Recently evaluated evidence suggests that organisms bred from different genetic lines have evolutionary advantages over more closely related members of the same species when colonising new environments.
In a paper published in Trends in Ecology and Evolution, scientists at the University of Southampton and the United States Environmental Protection Agency reviewed all of the available literature on genetic admixture. Admixture occurs when previously separate populations of the same species come into contact with one another and breed. The offspring of these two groups contain genetic traits from both populations, which could provide both short and long-term benefits, but also disadvantages.
The paper concludes that when admixture increases fitness, it can lead to larger and more productive populations with a lower likelihood of extinction, and ultimately increase the chance of further expansion.
It had been suggested that genetic admixture can produce evolutionary drawbacks, as genetic traits of the mixed population may not be as suited to the local environment as those of the native population. However, as the population spreads further afield into new areas or as conditions change in the natural environment, due to factors such as climate change, the mixed offspring may have traits that work to their advantage in the new surroundings, making them more likely to succeed in the survival of the fittest. In addition, admixture can aid the emergence of evolutionary novelties or new genotypes not found in parental populations.
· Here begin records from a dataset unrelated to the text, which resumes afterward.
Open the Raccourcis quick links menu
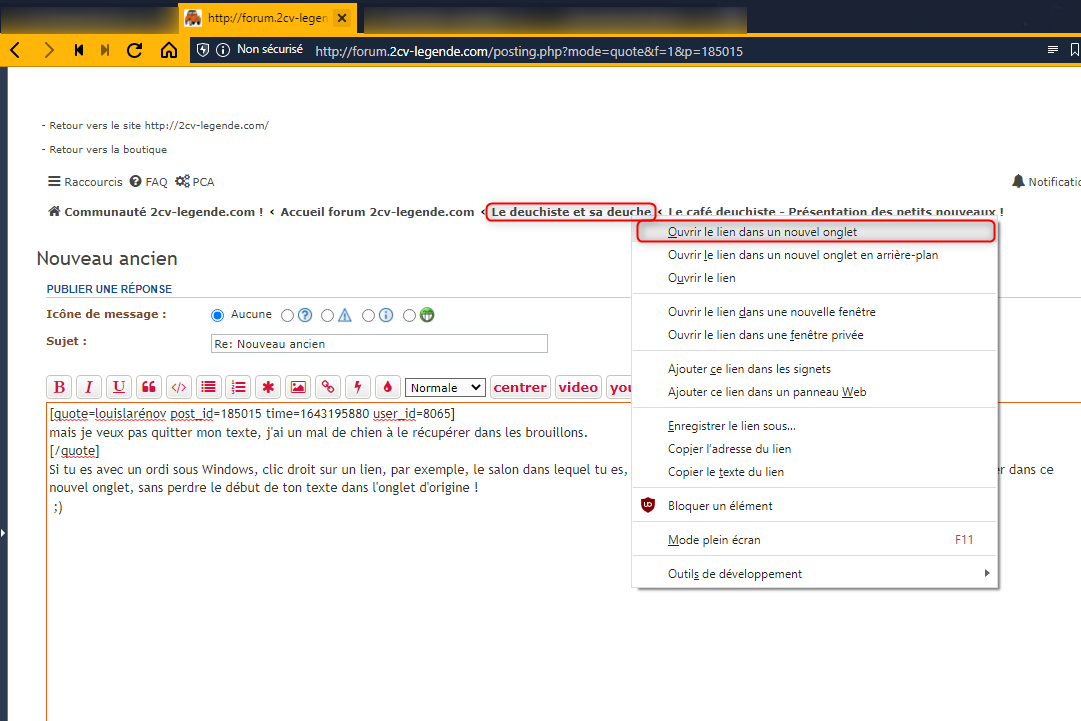Screen dimensions: 1081x721 coord(86,182)
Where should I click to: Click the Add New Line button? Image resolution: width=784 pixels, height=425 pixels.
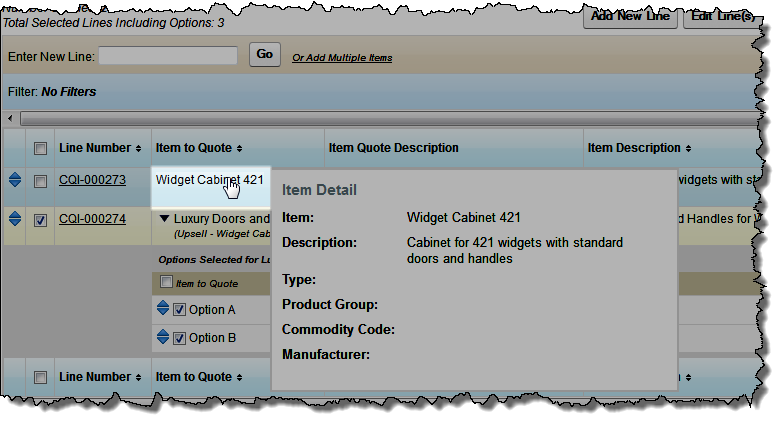[x=630, y=17]
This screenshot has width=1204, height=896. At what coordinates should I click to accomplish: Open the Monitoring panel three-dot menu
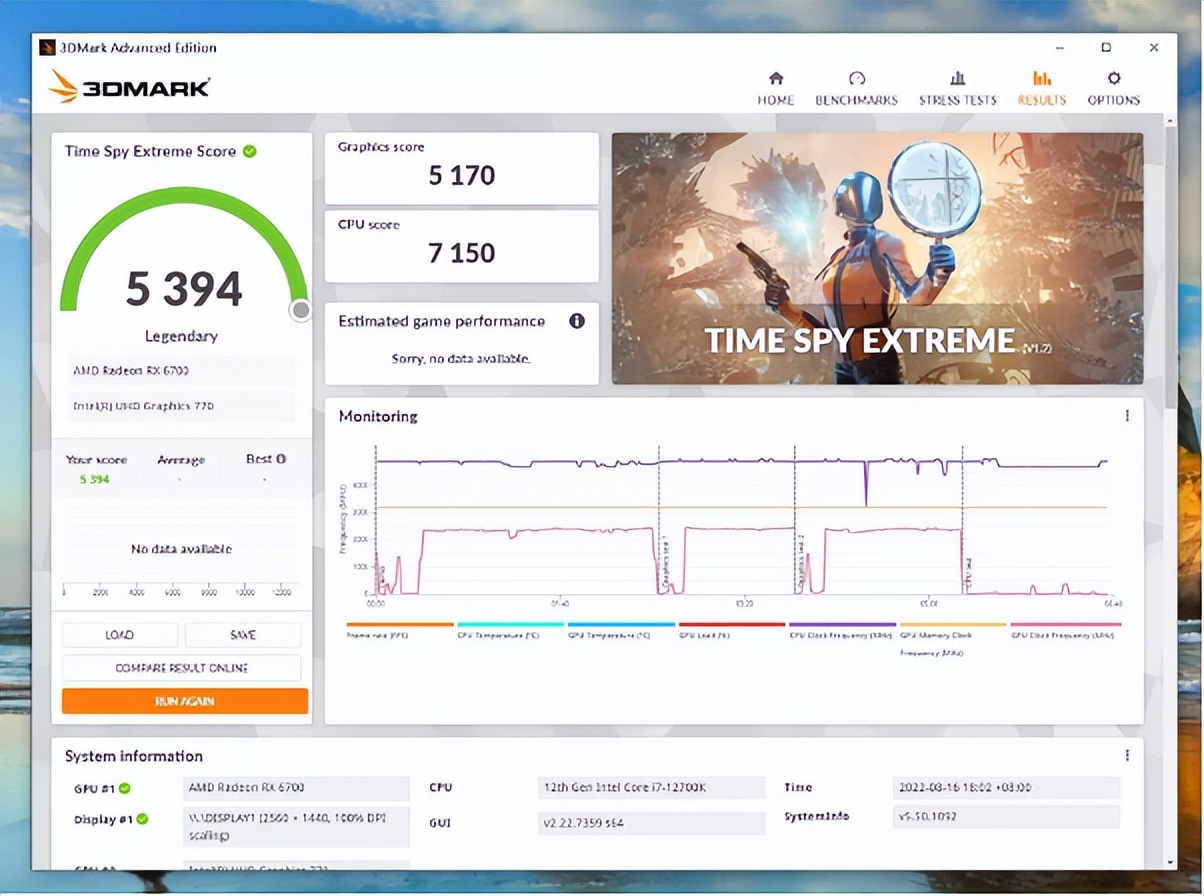tap(1127, 416)
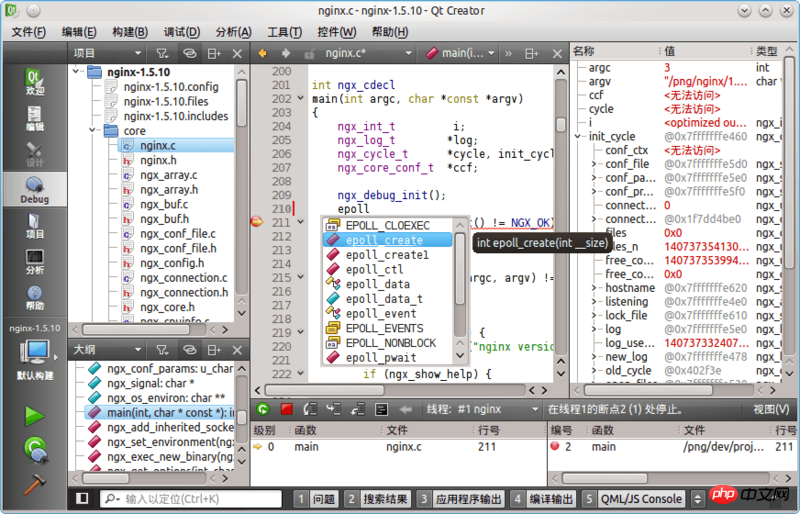
Task: Click the green Run arrow button
Action: pyautogui.click(x=35, y=415)

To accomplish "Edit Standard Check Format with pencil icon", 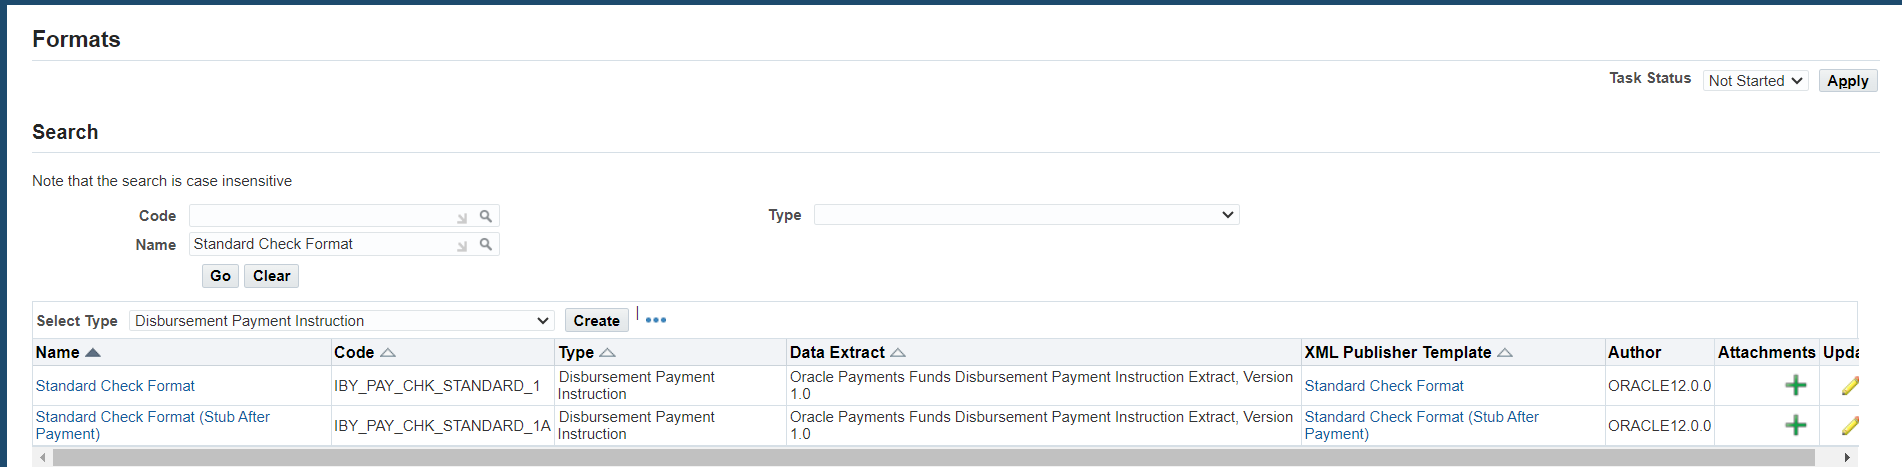I will click(x=1850, y=385).
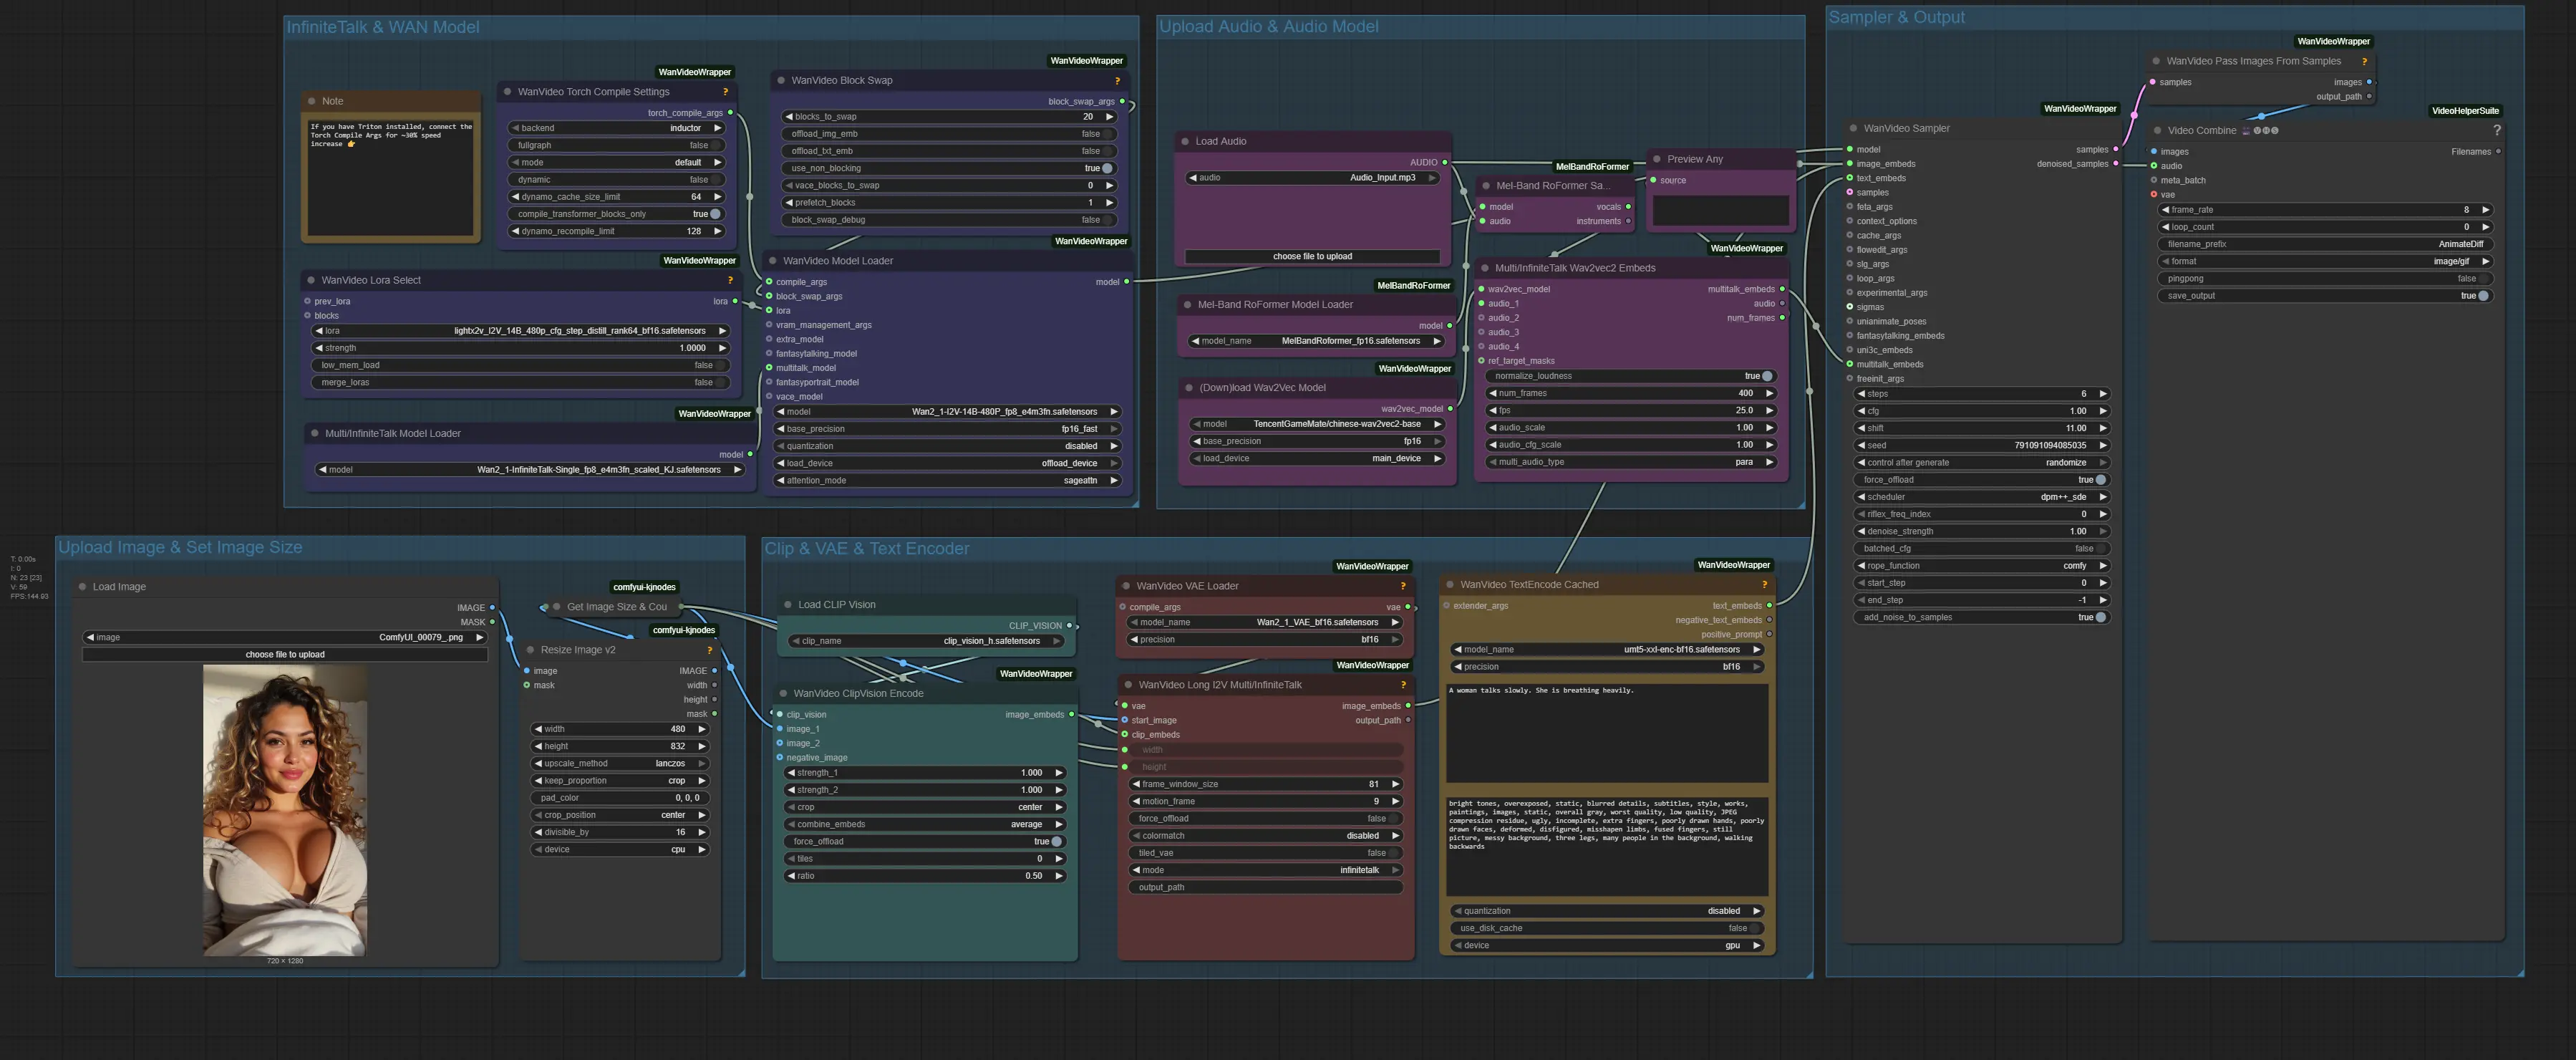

One of the most widely recognised benefits of admixture is heterosis, the superiority of hybrids over their parents. Heterosis can be important during colonisation, as it might help the establishment of migrants and prevent the negative effects of inbreeding and genetic bottlenecks.
Dr Marc Rius from the University of Southampton, who co-authored the study with John Darling of the United States Environmental Protection Agency, said: "These genetic phenomena can all have a variety of positive influences on fitness, ranging from benefits that are independent of selective environments to those that are specific to the novel environments encountered by colonising populations. The primary long-term benefit of admixture is to increase overall population genetic variance, resulting in a heightened capacity to respond to selective pressures."
The paper examined studies of both plant and animal species where geographical barriers, such as rivers, have been removed or overcome, allowing separate populations to breed. However, the present review highlights the scarcity of research in this area and calls for further study.
Dr Rius added: "There is a need to test whether admixed populations are more likely to become successful colonisers than nonadmixed populations. Such research will be particularly important in disentangling the effects of admixture and nongenetic factors on colonisation success."